▶ _Text block_
• • • •

Colorado is the one state where talking about the weather is never boring. This past week alone, it was eighty degrees on Monday, and I needed to crank on the A/C in my car. Two days later, I had to twist the dial back to the heater, since the temperature had dropped fifty degrees in accompaniment of impressive quantities of snow.

But as a ski bum at heart, I knew I had to make the most of the situation. The snowstorm dropped 24″ on nearby Loveland Ski Area, a total that set a record for 48-hour snowfall in my part of the state. That white stuff was deep enough that when I went up to pay tribute, I regularly took it in my pants–and loved every minute of it.

One of the other positive attributes to days like this where even the stoics are smiling is getting to talk to fellow powder hounds on the chairlift. Granted, I’m pretty asocial, so I’ll generally keep to myself if given the opportunity, but the other people on the lift and I have a short time period together and a common interest to enthuse upon to make conversations entertaining. And two of the guys sitting next to me on one ride took that common interest a step further.

“We’re forty now,” one said. “And we skied with the first generation of squirrel suit skiers when we were about your age…wait, how old are you?”


He stared blankly for a moment. “Okay, so when we were a few years younger, then…”

“Wait. How old did you think I was?”

“19. I’d have guessed younger, but you said you were a ski instructor, so you must have some experience under your belt.”

Needless to say, that guy made my day. I hope he and his fellow daredevil had an exceptional time making tracks, and that his friend made it back to Santa Fe for work at 10:30 a.m. the next day like he was supposed to.

I don’t usually think too much one way or the other about compliments on my appearance unless they cross the border and make a beeline for Creepersville. But being thought of as younger than I am is refreshing–whoever’s making the comment clearly thinks I’m robust, in good health, and full of promise. Does this mean I break into a gargantuan grin when I’m mistaken for a teenager? Hell yes.

Does this mean I would want to be a teenager again? Oh hellllll no.

This is, of course, no offense to the many wonderful teenagers out there. I remember being given the side-eye for the crime of belonging to that age group, and I’m well aware of how many young women and men out there perform courageous and charitable acts with more gusto than I will ever possess. So I am certainly not disparaging against the members of that age group.

I am, however, looking back on the time that I was a teenager myself with less than fond memories. I wasn’t always totally okay with not having the face and body of a Cosmo cover girl. In high school, I’d drag myself out of bed half an hour to forty-five minutes earlier than was probably necessary so that I could have enough time to put on makeup, blow-dry my hair, and choose exactly the right outfit, because somewhere along the line, I’d deduced that doing so was the bare minimum standard for passing as a partial rather than total weirdo.

• • • •

▶ _Data supplied_
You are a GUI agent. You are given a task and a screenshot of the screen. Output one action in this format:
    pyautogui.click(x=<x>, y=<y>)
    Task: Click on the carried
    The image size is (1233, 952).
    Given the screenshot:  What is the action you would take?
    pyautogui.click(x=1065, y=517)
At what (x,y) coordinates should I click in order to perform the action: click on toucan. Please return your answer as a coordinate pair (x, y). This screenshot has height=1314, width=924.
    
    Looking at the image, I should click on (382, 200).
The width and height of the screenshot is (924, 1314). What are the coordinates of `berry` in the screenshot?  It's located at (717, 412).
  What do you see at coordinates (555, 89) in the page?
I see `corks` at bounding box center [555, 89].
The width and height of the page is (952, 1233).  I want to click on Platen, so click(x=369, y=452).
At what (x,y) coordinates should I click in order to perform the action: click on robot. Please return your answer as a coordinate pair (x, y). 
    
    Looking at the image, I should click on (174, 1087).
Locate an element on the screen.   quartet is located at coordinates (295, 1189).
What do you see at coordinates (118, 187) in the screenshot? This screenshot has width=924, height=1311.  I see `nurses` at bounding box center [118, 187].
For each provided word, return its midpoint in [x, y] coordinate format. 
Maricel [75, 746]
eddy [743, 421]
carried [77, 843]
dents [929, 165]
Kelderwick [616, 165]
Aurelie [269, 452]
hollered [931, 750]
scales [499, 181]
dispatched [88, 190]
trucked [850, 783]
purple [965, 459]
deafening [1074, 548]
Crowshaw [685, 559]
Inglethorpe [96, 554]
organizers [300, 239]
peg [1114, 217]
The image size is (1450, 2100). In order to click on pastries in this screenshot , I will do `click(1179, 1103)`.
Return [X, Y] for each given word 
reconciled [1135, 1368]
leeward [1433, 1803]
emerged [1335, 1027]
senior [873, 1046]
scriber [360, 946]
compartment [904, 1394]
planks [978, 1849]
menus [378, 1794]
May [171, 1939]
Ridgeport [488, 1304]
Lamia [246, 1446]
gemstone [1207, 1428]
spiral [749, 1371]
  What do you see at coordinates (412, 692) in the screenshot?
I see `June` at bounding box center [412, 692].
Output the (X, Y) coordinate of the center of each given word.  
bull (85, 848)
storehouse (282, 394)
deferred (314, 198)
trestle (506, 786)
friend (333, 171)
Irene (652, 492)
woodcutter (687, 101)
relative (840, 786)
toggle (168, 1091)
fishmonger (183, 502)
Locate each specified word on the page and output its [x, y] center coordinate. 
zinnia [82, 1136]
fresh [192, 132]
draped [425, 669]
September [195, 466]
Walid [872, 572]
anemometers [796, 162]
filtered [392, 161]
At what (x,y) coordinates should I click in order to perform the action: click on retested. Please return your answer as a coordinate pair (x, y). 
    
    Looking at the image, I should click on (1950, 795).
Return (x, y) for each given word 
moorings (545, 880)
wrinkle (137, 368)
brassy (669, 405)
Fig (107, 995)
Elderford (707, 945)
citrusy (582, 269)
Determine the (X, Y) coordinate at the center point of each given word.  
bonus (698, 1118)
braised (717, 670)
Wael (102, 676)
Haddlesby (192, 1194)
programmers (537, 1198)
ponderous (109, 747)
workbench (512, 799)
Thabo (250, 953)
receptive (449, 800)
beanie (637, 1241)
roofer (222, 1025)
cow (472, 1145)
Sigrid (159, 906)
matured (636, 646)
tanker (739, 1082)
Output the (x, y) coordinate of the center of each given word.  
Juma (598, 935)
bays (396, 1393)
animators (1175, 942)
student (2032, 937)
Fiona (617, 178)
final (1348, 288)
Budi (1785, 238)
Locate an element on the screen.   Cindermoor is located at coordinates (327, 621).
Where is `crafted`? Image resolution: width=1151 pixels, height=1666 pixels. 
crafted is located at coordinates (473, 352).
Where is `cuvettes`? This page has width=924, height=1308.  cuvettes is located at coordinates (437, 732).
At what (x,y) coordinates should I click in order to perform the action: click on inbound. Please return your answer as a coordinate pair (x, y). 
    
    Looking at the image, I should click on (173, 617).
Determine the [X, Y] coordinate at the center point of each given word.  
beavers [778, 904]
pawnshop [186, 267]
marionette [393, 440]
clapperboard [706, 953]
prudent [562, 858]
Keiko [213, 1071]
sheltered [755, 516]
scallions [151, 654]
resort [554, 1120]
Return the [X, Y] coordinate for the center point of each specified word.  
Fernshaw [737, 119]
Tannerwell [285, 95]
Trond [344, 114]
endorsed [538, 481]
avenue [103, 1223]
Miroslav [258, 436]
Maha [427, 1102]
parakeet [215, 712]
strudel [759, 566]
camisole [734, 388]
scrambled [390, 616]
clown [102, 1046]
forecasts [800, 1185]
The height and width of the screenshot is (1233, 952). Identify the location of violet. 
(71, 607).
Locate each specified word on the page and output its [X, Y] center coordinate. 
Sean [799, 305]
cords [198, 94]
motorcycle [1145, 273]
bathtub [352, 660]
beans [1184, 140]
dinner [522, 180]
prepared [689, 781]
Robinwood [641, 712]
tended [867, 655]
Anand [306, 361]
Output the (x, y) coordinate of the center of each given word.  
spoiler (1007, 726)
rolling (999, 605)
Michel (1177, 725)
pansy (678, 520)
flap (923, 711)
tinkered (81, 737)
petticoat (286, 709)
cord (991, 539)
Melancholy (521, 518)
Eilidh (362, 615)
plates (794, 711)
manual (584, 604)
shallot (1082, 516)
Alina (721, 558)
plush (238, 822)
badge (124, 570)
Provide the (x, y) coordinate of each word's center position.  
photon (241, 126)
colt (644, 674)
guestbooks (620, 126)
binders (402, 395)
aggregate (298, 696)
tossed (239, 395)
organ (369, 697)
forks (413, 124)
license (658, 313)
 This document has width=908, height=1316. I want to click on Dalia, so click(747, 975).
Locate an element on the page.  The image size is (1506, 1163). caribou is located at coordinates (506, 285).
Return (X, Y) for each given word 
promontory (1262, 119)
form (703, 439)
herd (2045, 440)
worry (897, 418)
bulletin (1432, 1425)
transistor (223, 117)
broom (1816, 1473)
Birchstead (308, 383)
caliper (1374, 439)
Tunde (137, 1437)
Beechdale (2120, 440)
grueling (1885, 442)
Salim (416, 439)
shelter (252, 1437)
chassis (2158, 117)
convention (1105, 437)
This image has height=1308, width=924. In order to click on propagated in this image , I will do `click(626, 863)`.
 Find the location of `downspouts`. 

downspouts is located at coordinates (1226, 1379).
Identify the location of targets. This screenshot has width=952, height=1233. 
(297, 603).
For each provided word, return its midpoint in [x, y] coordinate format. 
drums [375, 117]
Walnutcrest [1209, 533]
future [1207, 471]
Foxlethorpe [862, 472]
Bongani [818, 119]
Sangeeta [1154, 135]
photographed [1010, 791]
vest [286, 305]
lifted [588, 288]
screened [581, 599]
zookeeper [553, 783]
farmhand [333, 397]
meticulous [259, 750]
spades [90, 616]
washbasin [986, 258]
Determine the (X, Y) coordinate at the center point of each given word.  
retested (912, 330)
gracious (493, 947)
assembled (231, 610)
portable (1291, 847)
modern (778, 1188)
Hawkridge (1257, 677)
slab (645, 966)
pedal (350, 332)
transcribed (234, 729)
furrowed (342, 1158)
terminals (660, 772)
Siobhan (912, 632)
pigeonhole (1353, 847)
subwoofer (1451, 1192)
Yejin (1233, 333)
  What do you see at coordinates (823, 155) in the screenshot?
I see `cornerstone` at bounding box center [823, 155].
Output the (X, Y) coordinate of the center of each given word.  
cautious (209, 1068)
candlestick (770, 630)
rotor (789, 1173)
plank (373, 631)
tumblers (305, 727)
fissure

• • • •

▶ _What to work on_
1. Rewrite the part of the ski blog post between "But as a ski" and "a step further.", inclusive, with "powder hounds" changed to "snow lovers".
2. Answer these from the ski blog post:
(a) How much snow did the storm drop on Loveland Ski Area?
(b) What age did the man on the lift guess the writer to be?
(c) Where and at what time was his friend supposed to be at work the next day?

▶ _Full answers_
1.
But as a ski bum at heart, I knew I had to make the most of the situation. The snowstorm dropped 24″ on nearby Loveland Ski Area, a total that set a record for 48-hour snowfall in my part of the state. That white stuff was deep enough that when I went up to pay tribute, I regularly took it in my pants–and loved every minute of it.

One of the other positive attributes to days like this where even the stoics are smiling is getting to talk to fellow snow lovers on the chairlift. Granted, I’m pretty asocial, so I’ll generally keep to myself if given the opportunity, but the other people on the lift and I have a short time period together and a common interest to enthuse upon to make conversations entertaining. And two of the guys sitting next to me on one ride took that common interest a step further.

2.
(a) 24″
(b) 19
(c) In Santa Fe at 10:30 a.m.